Ever since I worked at the Guardian and we uploaded the Aitken/Ritz faxes, I’ve always wanted articles to include as footnotes the supporting evidence: MP3s of phone calls, the notes, the e-mails, the books read, the employees interviewed. Journalists say it’s hard to do because of legal implications and the difficulty of preserving anonymity. That’s often true, but not always. What is always true is that this paraphernalia is often halting, confused, and a bit amateurish. Few journalists can bare to listen to their interview tapes themselves, let alone hand them over to the public. One part of a journalists’ job is to polish and re-edit this mess until you have a coherent, lively, readable tale.

But the truth isn’t lively, readable or professional. And it’s coherent in a way that we can’t anticipate. I think the faster we learn to discriminate between storytelling and the universe, the better.
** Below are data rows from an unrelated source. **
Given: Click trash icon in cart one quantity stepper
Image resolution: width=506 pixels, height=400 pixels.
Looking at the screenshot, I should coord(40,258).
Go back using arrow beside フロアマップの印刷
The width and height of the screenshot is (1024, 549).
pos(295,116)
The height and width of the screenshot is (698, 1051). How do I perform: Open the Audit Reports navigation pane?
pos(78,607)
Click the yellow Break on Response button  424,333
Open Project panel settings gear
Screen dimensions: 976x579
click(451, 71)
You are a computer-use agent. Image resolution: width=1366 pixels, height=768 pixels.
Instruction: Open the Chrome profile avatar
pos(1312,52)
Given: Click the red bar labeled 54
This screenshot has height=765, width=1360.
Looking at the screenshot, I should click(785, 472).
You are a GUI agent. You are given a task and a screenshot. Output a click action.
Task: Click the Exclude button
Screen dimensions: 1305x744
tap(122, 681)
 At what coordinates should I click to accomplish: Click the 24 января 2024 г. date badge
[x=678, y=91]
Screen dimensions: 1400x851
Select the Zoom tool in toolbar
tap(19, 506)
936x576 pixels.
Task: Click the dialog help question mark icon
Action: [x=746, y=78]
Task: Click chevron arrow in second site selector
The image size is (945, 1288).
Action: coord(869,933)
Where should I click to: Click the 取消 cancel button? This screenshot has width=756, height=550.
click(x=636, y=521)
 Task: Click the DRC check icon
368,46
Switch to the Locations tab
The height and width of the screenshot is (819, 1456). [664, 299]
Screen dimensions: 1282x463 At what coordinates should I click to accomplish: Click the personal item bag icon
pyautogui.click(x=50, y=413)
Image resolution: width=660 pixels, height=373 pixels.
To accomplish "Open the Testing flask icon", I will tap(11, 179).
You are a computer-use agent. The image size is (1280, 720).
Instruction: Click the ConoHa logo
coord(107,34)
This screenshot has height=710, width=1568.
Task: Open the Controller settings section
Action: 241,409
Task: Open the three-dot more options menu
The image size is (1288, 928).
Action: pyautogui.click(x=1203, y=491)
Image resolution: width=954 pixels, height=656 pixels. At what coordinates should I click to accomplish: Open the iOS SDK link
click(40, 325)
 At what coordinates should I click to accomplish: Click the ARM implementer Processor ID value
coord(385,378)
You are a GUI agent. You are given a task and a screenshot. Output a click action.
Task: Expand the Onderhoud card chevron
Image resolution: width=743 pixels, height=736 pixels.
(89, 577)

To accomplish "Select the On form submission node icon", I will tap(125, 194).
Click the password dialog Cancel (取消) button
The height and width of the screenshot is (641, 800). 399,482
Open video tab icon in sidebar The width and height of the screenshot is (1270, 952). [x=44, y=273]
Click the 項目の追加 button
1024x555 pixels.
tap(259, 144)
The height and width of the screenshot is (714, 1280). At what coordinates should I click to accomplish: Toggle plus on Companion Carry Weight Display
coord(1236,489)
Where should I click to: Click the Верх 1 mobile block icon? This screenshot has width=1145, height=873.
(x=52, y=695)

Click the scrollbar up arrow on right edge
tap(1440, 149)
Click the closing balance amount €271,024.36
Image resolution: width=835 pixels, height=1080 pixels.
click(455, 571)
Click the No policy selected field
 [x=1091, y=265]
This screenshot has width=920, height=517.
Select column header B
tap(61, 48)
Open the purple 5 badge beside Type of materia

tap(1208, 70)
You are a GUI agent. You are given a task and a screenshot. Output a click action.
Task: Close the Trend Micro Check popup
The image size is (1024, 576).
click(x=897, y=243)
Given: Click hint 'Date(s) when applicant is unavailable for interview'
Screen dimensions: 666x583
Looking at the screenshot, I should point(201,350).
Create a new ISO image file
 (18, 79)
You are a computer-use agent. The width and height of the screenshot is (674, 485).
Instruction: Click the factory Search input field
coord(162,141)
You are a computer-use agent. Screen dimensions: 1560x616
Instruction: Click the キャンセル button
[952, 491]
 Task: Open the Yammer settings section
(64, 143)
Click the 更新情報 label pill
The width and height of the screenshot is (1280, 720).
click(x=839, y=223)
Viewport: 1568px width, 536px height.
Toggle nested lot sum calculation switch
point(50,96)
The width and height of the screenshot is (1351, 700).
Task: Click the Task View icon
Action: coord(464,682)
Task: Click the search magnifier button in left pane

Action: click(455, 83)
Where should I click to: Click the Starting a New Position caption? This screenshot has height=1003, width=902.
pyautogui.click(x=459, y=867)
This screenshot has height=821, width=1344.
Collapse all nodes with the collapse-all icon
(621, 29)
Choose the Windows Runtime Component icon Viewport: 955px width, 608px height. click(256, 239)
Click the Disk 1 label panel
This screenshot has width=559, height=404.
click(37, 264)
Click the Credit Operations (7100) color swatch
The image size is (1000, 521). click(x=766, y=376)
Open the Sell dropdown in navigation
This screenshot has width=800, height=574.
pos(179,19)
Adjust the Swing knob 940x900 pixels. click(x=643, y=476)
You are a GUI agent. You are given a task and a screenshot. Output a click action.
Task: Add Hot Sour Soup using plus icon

On which note, Seth has a piece on the stories we tell ourselves of crypto and usability.

2001-12-07

Fri Dec 7 13:59:00 2001

Post NTK reshuffle:

Welp, so much for the EC taking care of human rights: Europe succumbs to UK pressure on data retentionZDNet

The editorials in the Hamas Weekly are fantastically lurid. The Daily Mail has nothing on this Ode To Anthrax, as translated by the pro-Israeli MEMRI:

“I swear that your story is peculiar. The Americans see you as an imminent attack that is about to shake the lady with the proboscises that suck the blood of the peoples? All [the rulers of Arab and Islamic countries] tell [the U.S.] ? every time she farts, ? “Allah bless you” ? Nevertheless, you have found your way to only eight American breasts so far?”

A Rosetta Disk Alexander Rose of the Long Now Foundation spoke at Xerox Parc last night. Rose is quietly-spoken and seemed a little shy in front of the curmudgeonly, Waldorf-and-Statler crowd at Xerox. He won them over, of course. He ran through some of the features of the 10,000 year clock, but concentrated on the Rosetta Disk project. The disks contain examples of a 1000 languages, micro-encoded onto nickel plate and embedded into a sphere, one half tungsten, the other a domed magnifying glass.

A Rosetta Disk

A selection of the most popular languages are arranged in a spiral lines around the edge. Each spiral contains the first words of Genesis (the only text the Long Now could find which is translated into enough languages). Each letter grows smaller as the text spirals into the center. The last letter of the spiral is the same size as the rest of the thousand language texts encoded in the center of the disk.

We’ve reached the point of civilisation where we’re creating Mysterious Alien Artifacts™.